◆ Problem description ◆
Please reproduce all of the data exactly as it appears, but skip the pictures.
○ ○ ○ ○ ○ ○ ○
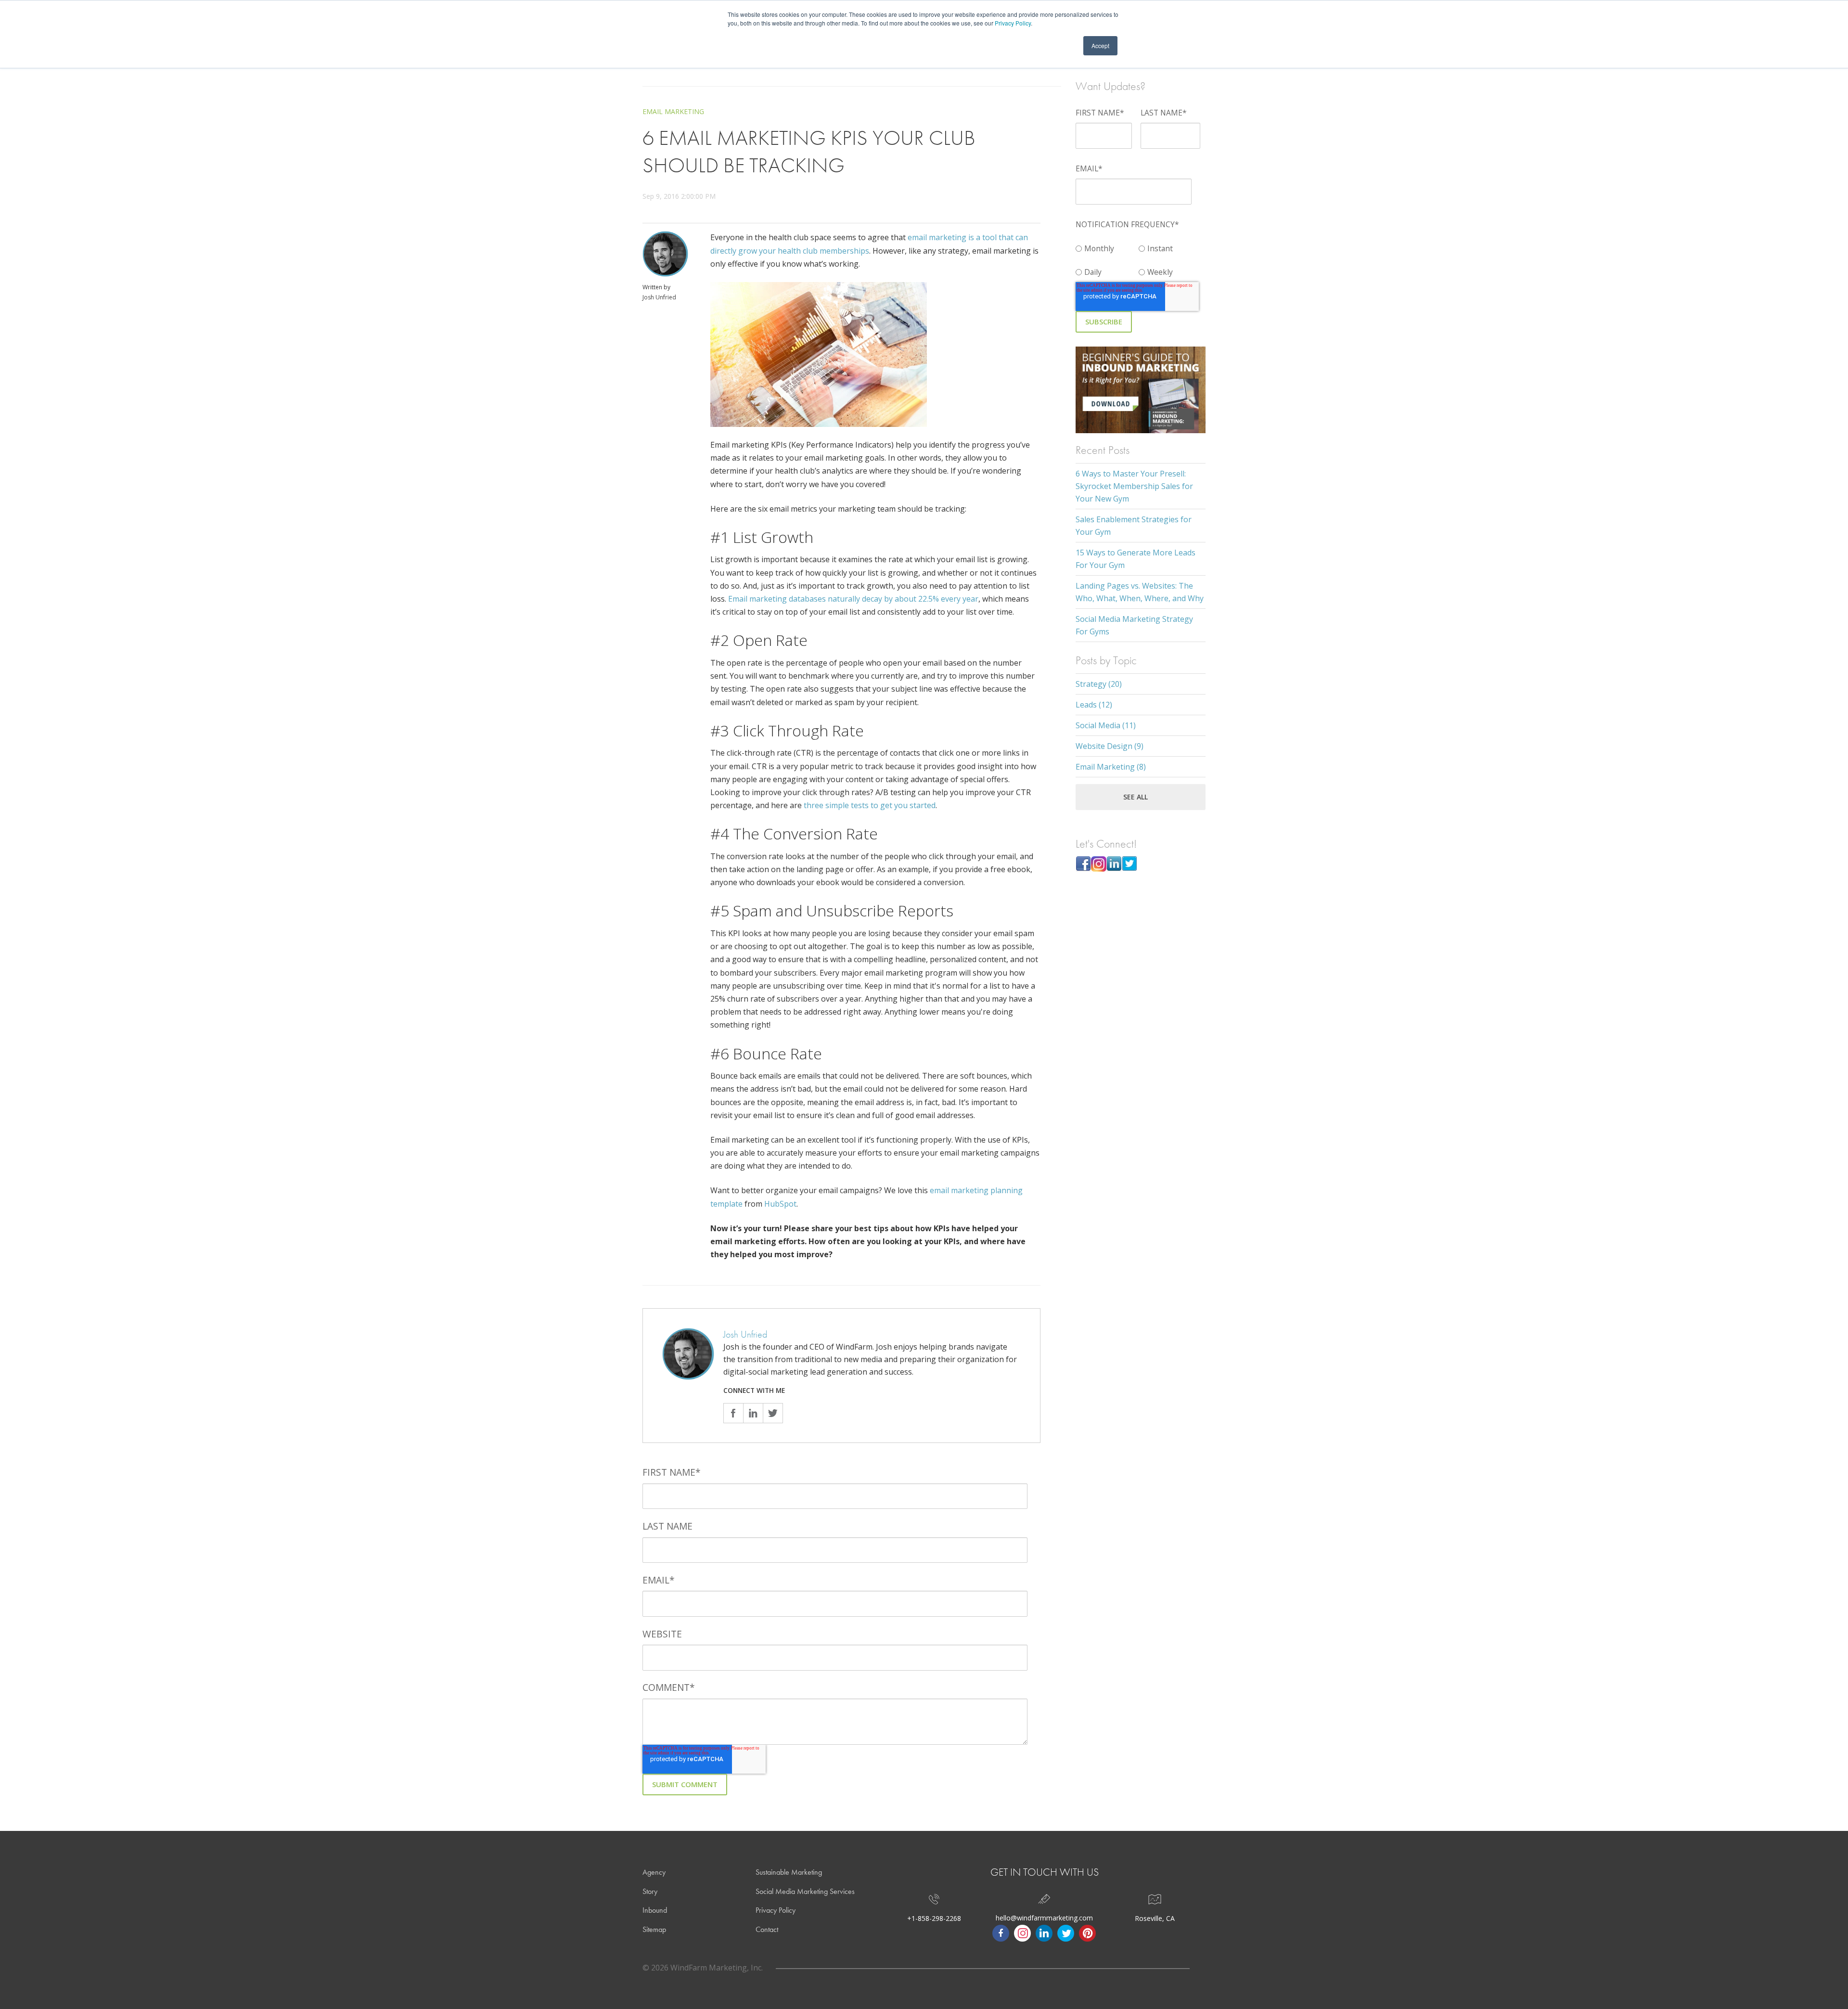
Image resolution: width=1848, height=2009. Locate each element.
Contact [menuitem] (767, 1929)
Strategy (1099, 684)
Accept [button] (1100, 45)
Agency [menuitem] (654, 1872)
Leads (1094, 704)
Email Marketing (673, 111)
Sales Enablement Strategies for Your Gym (1134, 525)
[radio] (1107, 246)
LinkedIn (753, 1413)
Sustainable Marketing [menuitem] (789, 1872)
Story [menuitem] (649, 1891)
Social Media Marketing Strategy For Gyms (1134, 625)
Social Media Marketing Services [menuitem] (805, 1891)
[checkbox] (1139, 258)
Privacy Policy (1013, 23)
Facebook (733, 1413)
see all (1135, 796)
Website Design (1109, 746)
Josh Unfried (659, 297)
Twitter (773, 1413)
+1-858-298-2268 (934, 1918)
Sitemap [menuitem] (654, 1929)
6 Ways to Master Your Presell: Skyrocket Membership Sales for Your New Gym (1134, 486)
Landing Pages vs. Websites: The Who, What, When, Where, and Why (1140, 592)
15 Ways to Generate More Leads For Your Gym (1135, 558)
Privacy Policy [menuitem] (776, 1910)
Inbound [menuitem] (654, 1910)
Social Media (1106, 725)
○ ○ ○ ○ ○ ○ ○
◆ Your solution ◆
Image resolution: width=1848, height=2009. Locate each element.
Contact [menuitem] (767, 1929)
Strategy (1099, 684)
Accept [button] (1100, 45)
Agency [menuitem] (654, 1872)
Leads (1094, 704)
Email Marketing (673, 111)
Sales Enablement Strategies for Your Gym (1134, 525)
[radio] (1107, 246)
LinkedIn (753, 1413)
Sustainable Marketing [menuitem] (789, 1872)
Story [menuitem] (649, 1891)
Social Media Marketing Strategy For Gyms (1134, 625)
Social Media Marketing Services [menuitem] (805, 1891)
[checkbox] (1139, 258)
Privacy Policy (1013, 23)
Facebook (733, 1413)
see all (1135, 796)
Website Design (1109, 746)
Josh Unfried (659, 297)
Twitter (773, 1413)
+1-858-298-2268 (934, 1918)
Sitemap [menuitem] (654, 1929)
6 Ways to Master Your Presell: Skyrocket Membership Sales for Your New Gym (1134, 486)
Landing Pages vs. Websites: The Who, What, When, Where, and Why (1140, 592)
15 Ways to Generate More Leads For Your Gym (1135, 558)
Privacy Policy [menuitem] (776, 1910)
Inbound [menuitem] (654, 1910)
Social Media (1106, 725)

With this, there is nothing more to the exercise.